● **Task directions**
Only the lines from the one with "Select the 'Fixed price' text in combo box" to the end of the material should be reproduced, exactly and in full, both ends included.

══ Supplied information

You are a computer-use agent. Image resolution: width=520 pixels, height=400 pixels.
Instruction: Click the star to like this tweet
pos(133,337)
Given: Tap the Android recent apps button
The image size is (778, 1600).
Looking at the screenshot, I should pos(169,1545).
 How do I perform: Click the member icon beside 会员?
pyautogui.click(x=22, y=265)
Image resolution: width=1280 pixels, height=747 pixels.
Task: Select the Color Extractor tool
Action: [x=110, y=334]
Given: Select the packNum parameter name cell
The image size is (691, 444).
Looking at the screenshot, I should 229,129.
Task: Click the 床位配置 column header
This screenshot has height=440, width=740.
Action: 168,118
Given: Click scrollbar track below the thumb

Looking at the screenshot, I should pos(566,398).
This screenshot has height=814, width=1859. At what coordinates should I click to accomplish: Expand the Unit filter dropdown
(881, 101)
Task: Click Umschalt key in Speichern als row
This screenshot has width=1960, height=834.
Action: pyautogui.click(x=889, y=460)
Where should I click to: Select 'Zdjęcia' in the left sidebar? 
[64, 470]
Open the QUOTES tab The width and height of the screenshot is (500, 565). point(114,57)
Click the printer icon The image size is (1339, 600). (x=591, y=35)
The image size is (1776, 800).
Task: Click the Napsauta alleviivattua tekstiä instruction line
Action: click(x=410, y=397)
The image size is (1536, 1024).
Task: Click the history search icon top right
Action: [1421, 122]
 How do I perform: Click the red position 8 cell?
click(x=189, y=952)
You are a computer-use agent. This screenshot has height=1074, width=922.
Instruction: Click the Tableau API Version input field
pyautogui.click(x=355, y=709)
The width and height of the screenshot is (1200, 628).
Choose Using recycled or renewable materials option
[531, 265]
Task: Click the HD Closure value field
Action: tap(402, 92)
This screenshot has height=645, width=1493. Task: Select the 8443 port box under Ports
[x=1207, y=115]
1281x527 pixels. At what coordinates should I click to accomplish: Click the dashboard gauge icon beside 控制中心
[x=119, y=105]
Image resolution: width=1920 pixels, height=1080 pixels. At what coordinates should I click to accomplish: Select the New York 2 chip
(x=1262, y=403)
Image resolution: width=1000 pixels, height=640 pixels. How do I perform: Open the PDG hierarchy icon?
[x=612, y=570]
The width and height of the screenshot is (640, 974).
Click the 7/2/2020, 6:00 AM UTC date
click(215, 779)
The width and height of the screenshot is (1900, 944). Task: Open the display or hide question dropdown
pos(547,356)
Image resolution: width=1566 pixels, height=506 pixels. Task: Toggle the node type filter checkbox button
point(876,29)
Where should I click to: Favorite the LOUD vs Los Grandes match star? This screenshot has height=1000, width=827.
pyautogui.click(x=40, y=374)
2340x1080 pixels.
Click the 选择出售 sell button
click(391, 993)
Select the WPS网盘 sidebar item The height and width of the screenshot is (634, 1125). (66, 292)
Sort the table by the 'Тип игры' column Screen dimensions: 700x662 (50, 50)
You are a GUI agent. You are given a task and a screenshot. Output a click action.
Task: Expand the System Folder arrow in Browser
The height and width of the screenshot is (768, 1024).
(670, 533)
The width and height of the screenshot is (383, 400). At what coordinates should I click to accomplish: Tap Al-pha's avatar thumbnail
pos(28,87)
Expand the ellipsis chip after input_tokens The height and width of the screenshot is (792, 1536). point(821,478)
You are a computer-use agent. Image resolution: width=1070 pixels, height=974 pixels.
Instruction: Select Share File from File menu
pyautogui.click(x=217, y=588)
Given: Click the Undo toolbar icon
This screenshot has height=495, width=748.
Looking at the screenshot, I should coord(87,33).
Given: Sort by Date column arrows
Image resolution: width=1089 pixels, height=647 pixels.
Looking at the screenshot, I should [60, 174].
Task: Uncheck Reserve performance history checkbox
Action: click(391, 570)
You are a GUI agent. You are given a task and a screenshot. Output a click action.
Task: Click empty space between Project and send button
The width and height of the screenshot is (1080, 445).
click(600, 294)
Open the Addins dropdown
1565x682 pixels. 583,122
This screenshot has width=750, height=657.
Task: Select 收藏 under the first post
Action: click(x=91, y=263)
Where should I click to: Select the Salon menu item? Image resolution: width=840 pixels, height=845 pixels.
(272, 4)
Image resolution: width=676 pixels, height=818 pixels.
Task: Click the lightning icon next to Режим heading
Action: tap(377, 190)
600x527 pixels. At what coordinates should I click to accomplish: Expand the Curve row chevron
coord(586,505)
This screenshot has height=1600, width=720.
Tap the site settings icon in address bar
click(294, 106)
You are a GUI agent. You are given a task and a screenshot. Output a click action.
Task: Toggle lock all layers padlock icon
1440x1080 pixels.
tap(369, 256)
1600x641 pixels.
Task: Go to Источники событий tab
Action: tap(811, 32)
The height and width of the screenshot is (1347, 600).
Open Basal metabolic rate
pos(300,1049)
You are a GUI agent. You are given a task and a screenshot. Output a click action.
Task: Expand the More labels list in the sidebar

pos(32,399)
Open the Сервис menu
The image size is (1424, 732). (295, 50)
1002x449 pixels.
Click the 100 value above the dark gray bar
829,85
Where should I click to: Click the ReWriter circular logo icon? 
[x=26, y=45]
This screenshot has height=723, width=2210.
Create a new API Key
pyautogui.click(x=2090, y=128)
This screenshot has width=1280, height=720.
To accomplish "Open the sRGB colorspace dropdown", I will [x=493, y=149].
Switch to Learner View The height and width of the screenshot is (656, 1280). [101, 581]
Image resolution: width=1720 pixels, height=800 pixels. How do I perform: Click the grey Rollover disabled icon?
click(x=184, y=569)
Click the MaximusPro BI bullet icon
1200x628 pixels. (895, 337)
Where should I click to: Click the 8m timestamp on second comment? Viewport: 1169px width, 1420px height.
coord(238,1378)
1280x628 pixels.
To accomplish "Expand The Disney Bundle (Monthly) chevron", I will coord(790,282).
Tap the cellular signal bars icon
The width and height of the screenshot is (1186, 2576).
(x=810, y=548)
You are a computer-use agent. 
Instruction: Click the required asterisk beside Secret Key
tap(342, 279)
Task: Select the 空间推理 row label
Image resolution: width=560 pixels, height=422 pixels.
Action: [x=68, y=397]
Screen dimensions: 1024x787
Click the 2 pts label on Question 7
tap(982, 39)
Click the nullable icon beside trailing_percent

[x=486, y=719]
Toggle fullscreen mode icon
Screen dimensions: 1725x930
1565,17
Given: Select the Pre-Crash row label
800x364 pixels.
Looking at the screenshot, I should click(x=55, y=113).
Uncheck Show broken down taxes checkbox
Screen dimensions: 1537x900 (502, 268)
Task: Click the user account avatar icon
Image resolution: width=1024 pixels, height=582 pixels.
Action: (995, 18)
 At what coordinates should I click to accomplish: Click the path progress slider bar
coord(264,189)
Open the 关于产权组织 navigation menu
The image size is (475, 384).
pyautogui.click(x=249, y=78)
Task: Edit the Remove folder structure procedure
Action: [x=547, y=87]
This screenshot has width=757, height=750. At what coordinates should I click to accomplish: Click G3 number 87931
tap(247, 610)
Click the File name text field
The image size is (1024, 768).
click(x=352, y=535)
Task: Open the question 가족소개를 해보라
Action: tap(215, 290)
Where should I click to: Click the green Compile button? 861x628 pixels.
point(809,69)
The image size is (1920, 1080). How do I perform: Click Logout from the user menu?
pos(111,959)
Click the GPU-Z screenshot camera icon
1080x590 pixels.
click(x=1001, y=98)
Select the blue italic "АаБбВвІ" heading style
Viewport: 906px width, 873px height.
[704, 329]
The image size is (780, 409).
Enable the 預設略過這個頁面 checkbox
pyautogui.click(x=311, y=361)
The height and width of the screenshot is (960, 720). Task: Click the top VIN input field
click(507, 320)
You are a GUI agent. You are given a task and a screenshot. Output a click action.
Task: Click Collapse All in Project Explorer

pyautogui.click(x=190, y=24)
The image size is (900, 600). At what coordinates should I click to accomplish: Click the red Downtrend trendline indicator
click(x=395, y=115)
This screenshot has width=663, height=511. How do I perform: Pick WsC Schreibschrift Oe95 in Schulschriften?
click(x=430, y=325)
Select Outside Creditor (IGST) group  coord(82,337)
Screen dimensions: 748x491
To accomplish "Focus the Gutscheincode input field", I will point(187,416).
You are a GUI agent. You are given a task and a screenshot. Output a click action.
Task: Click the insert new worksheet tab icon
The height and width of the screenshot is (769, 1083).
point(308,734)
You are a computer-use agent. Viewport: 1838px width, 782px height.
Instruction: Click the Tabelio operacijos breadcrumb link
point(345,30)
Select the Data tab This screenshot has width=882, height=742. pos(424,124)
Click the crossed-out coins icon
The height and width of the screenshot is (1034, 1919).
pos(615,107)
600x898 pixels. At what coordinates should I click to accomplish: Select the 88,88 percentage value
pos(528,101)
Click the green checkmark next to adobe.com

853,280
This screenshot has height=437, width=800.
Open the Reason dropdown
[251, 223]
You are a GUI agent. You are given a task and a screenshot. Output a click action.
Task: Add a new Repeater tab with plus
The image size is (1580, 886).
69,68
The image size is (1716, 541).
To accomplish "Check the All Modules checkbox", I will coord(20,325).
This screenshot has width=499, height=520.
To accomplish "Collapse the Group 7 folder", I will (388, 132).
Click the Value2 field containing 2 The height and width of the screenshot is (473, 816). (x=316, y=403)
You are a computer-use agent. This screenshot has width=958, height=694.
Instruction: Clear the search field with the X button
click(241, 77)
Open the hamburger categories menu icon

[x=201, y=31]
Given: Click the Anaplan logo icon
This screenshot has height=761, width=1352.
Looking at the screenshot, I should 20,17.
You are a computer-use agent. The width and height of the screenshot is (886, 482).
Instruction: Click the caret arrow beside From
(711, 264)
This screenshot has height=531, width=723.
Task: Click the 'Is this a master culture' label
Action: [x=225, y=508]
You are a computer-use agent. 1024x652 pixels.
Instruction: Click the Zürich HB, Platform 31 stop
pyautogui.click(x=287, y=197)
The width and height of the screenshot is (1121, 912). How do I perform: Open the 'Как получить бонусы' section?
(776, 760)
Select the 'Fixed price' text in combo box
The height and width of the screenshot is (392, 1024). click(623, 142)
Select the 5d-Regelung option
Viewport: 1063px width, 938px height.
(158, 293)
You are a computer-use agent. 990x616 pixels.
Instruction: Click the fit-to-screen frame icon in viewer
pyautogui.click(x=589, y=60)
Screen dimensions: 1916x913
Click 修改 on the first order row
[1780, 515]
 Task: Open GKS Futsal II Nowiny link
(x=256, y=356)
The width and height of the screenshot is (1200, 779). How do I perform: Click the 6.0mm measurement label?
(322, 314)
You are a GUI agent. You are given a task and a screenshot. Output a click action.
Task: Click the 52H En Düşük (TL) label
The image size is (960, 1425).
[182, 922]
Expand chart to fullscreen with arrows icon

════

● **Response to this task**
Select the 'Fixed price' text in combo box
The height and width of the screenshot is (392, 1024). click(623, 142)
Select the 5d-Regelung option
Viewport: 1063px width, 938px height.
(158, 293)
You are a computer-use agent. 990x616 pixels.
Instruction: Click the fit-to-screen frame icon in viewer
pyautogui.click(x=589, y=60)
Screen dimensions: 1916x913
Click 修改 on the first order row
[1780, 515]
 Task: Open GKS Futsal II Nowiny link
(x=256, y=356)
The width and height of the screenshot is (1200, 779). How do I perform: Click the 6.0mm measurement label?
(322, 314)
You are a GUI agent. You are given a task and a screenshot. Output a click action.
Task: Click the 52H En Düşük (TL) label
The image size is (960, 1425).
[182, 922]
Expand chart to fullscreen with arrows icon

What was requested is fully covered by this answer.